Çok eleştirdiği tek parti döneminin kültürel soykırımcı politikalarını hem de 21.yüzyılda açıkça savunmaktadır.
"UYUŞTURUCU KAÇAKÇILIĞI JANDARMANIN BİLGİSİ DAHİLİNDE YAPILIYOR
Erdoğan'ın Kürt hareketini "uyuşturucu kaçakçılığı" yapmakla suçlayan açıklamalarına da yanıt veren KCK şöyle dedi: "Kürt sorununda adım atma ve çözüm iradesi olmayın Başbakan bu yüzünü gizlemek için önceki iktidarlardan aldığı 'Uyuşturucu kaçakçılığı yapıyorlar' yalanına sarılmış bulunmaktadır. 
Halbuki iddia ettiği uyuşturucu ekiminin tümü jandarmanın bilgisi dahilinde yapılmaktadır. AKP yandaşları hiçbir dönemde olmadığı kadar devlet imkanları kullanarak palazlandıkları halde Kürtleri rantçılıkla suçlamak da utanmazlıktan başka bir anlama gelmemektedir. 
On yıllardır yapılan bildik psikolojik savaş suçlamalarına başvurması, AKP hükümetinin Kürt sorunundaki kültürel soykırımcı politikalarını örtmeyi amaçlamaktadır.
"OYALAMA POLİTİKASININ SONUNA GELİNMİŞTİRAKP'yi ve 
Erdoğan'ı faşist söylemlerden vazgeçmeye çağıran KCK, şöyle noktaladı: "AKP ve Başbakan çağımızın otoriter faşistlerinin söylemi olan tek tek tek nakaratını bir tarafa bırakarak Kürt halkının ve demokrasi güçlerinin beklediği adımları atmalıdırlar. 
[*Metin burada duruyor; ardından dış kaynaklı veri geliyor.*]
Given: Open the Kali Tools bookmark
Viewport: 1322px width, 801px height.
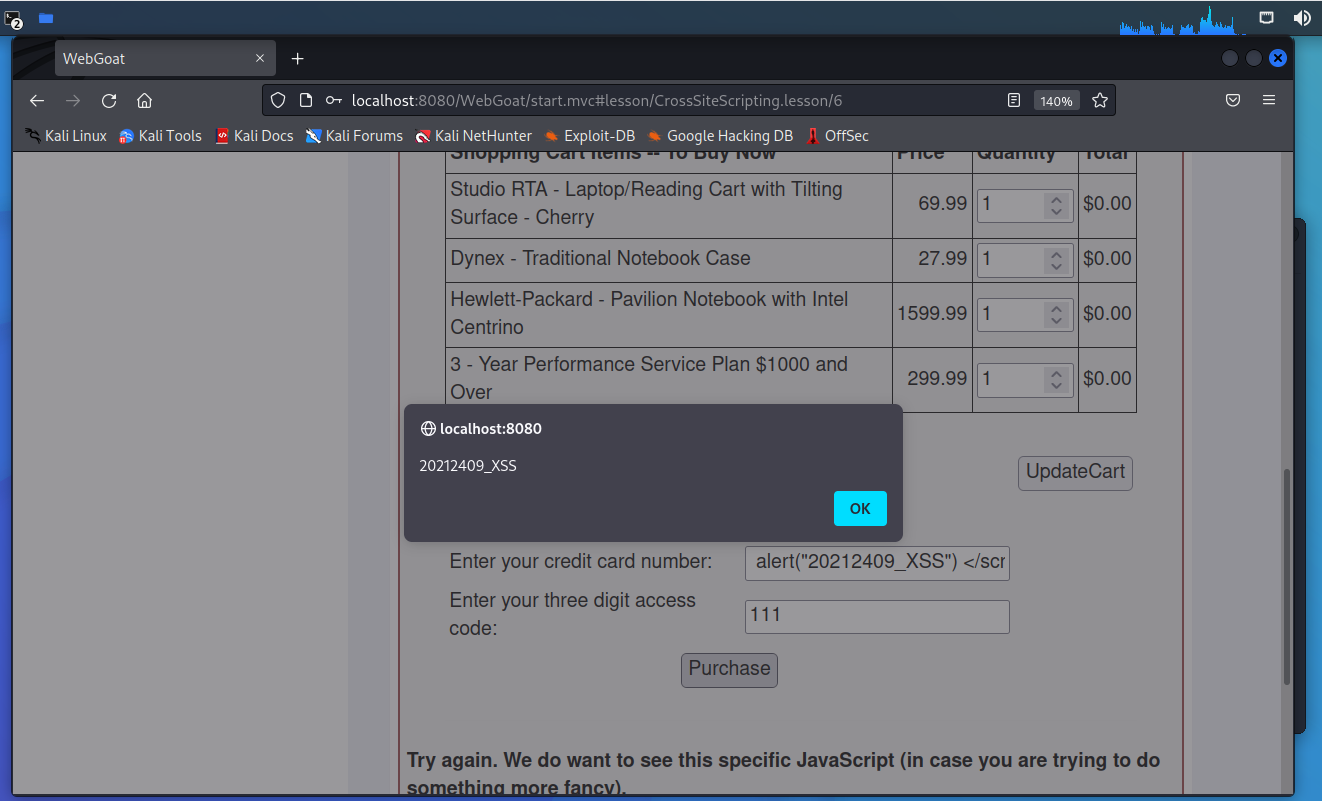Looking at the screenshot, I should (x=160, y=136).
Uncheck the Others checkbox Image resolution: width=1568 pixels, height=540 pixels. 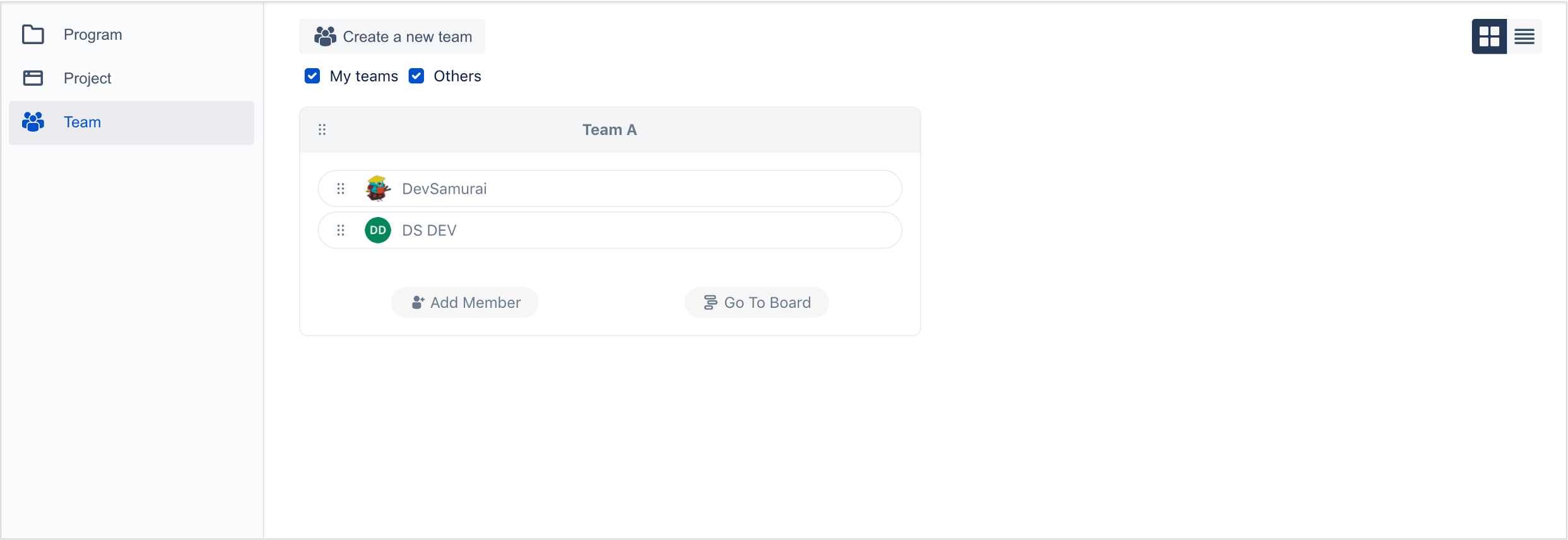[416, 76]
Oyalama politikasının sonuna gelinmiştir. 
Eğer Başbakan hayırlı bir iş yapmak istiyorsa kendilerinin de siyasi yaşamının güvencesi olacak Türkiye'nin demokratikleşmesinde ciddi adımlar atmalı ve Kürt sorununu çözmelidir. Tek millet, tek devlet, tek vatan ve tek bayrak nakaratını tekrarlayıp Kürtlerden başka vatan aramalarını istemek AKP'ye hiçbir hayır getirmez. 
Kürtler bu toprakların en kadim halkıdır. Bu halkı kök saldığı topraklardan koparmaya hiç kimsenin gücü yetmeyecektir. Dağdan gelip bağdakini kovmak tam da Başbakan’ın yaptığına denmektedir. Kürtleri kovmaya çalışanlar mutlaka bu topraklardan kovulacak, Kürtler diğer halklarla birlikte Türkiye sınırları içinde özgür ve demokratik yaşamlarına kavuşacaklardır.Kürtlerin özyönetim hakkı ve anadilde eğitim istemine “Çekin başka yerlere gidin” diye cevap vererek bu sorunu çözmekten kaçanlar kesinlikle halkımızın demokratikleşme ve çözüm iradesinin altında kalacaklar ve halklara karşı suç işleyenler olarak tarihin vicdanında yargılanacaklardır.
Başbakan’ın bu sözleri vesilesiyle Kürtleri ve demokrasi güçlerini mücadeleyi yükselterek sürece sahiplenmeye ve bu süreci demokratik Türkiye ve özgür Kürdistan yaratmayla taçlandırmaya çağırıyoruz."